Quintessence opens its season with “Playboy of the Western World,” the Irish classic of the early 1900s by J.M. Synge. It’s about a young runaway man who claims he killed his father and the reaction of the town.
Act II is running “Greater Tuna,” a comedy about the fictional town of “Tuna, Texas.” One of four plays in the Tuna series, it is laced with satire about southern life. It was so successful when it opened in 1981 that a few years later, Norman Lear produced the series on television.
Old Academy Players, founded in 1923 and the theater where Grace Kelly got her start, is still producing season after season of plays. They open with “Purlie Victorious,” a play by Ossie Davis. Turned into a musical later, this production is the original play about a traveling minister who returns to his small Georgia home town during the Jim Crow era, as he tries to rescue the old church and help the cotton pickers who have worked for the ruthless plantation owner. The original cast included Davis, Ruby Dee, Godfrey Cambridge and Alan Alda.

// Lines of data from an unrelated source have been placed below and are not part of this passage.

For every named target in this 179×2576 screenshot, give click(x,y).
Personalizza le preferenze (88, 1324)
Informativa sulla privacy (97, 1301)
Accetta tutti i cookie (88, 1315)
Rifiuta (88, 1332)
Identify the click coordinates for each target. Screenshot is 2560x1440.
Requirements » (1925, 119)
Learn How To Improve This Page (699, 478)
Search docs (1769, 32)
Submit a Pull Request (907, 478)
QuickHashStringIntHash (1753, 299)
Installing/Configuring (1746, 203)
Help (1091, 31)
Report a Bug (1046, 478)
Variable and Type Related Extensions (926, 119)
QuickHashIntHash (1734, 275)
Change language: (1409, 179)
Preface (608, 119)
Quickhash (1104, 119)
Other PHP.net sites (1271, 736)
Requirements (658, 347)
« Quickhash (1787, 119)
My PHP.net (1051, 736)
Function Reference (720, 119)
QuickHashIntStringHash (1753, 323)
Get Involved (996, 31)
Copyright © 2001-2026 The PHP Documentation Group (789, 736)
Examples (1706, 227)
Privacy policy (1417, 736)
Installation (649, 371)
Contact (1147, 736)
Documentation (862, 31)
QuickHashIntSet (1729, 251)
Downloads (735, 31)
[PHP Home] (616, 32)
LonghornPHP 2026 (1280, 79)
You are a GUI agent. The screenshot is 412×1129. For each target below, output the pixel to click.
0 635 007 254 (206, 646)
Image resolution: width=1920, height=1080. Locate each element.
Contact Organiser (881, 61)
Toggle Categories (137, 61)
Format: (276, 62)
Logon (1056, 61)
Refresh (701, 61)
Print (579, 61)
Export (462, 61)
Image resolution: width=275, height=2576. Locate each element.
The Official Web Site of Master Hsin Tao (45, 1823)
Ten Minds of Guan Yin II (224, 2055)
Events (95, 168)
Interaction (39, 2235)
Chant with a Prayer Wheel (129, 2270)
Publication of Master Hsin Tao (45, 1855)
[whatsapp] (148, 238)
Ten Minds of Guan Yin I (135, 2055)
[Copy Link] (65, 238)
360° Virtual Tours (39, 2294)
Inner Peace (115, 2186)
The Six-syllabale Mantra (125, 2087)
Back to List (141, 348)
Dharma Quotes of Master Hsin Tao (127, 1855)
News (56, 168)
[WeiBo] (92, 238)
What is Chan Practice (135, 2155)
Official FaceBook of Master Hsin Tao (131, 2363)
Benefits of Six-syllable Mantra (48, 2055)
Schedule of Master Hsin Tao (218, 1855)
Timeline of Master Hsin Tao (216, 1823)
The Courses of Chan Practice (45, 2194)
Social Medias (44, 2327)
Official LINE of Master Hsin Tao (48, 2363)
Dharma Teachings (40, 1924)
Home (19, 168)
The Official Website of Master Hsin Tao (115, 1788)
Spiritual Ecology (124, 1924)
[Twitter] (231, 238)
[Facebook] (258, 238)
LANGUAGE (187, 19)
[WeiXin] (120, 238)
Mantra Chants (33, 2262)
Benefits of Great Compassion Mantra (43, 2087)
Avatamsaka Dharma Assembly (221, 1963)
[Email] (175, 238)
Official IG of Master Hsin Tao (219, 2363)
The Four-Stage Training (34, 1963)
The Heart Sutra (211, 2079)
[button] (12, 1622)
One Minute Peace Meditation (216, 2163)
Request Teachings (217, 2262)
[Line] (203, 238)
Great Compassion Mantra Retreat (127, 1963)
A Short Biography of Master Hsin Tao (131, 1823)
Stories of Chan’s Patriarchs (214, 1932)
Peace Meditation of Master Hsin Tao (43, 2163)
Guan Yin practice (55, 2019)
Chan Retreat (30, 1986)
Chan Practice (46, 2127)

Finally, Arcadia’s season begins with Shakespeare’s “As You Like It.” It’s a rich play filled with politics and love. Some of Shakespeare’s most famous quotes come from “As You Like It.” “All the world’s a stage” and “too much of a good thing” are two of them.
The local theaters have musicals as well: Sondheim’s “Company” at Old Academy, “Pippin” at Act II and “The Wizard of Oz” at Quintessence. There’s another Shakespeare play, “A Midsummer Night’s Dream,” also at Quintessence. And the clever Shakespeare variation by Tom Stoppard, “Rosencrantz and Guildenstern are Dead,” is at Old Academy.
There are many other reasons that make it most pleasurable to attend local theater. An obvious one is price. Another is convenience. These theaters are close, and usually there is parking on the grounds or nearby. But what I love most about these theaters is the size of the houses. They are all small theaters that seat less than 100 people. This means that every seat is a good one, with every dramatic moment just a few feet away.
So whether it’s serious drama or broad satire, musicals or classic plays, mysteries or historical epics, you can see it all not much more than a stone’s throw from Germantown Avenue.
Every theater has a website where you can see their season and consider ordering season subscriptions for even better value.